■ What the task requires
From the line with "Viewport: 1508px width, 706px height." down to the final line of the records below, retype everything exactly and leave out the rest.

· · · · · · ·

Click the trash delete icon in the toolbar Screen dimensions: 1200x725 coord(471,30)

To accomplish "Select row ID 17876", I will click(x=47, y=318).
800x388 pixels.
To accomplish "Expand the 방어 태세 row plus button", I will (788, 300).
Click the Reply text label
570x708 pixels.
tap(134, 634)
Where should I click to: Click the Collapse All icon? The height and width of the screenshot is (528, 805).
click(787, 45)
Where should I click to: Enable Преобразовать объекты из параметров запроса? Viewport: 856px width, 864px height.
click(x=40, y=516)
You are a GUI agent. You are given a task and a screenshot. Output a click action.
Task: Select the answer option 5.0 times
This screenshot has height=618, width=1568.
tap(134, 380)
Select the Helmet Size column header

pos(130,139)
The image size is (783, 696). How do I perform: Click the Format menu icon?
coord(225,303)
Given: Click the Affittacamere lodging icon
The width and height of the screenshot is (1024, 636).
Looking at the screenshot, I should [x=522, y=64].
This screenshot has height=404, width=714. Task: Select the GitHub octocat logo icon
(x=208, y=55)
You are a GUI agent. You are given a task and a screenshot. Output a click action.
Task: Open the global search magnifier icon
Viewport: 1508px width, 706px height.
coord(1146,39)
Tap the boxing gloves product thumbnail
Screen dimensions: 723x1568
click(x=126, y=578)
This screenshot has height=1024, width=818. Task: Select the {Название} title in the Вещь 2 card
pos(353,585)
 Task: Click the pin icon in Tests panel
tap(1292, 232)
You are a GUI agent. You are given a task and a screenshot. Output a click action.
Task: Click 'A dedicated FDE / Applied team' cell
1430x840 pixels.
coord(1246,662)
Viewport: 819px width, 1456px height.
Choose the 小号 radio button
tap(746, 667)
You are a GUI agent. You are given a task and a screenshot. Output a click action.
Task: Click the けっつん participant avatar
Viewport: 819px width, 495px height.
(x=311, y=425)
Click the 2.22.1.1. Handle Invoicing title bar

· · · · · · ·

■ Answer section
Viewport: 1508px width, 706px height.
coord(1146,39)
Tap the boxing gloves product thumbnail
Screen dimensions: 723x1568
click(x=126, y=578)
This screenshot has height=1024, width=818. Task: Select the {Название} title in the Вещь 2 card
pos(353,585)
 Task: Click the pin icon in Tests panel
tap(1292, 232)
You are a GUI agent. You are given a task and a screenshot. Output a click action.
Task: Click 'A dedicated FDE / Applied team' cell
1430x840 pixels.
coord(1246,662)
Viewport: 819px width, 1456px height.
Choose the 小号 radio button
tap(746, 667)
You are a GUI agent. You are given a task and a screenshot. Output a click action.
Task: Click the けっつん participant avatar
Viewport: 819px width, 495px height.
(x=311, y=425)
Click the 2.22.1.1. Handle Invoicing title bar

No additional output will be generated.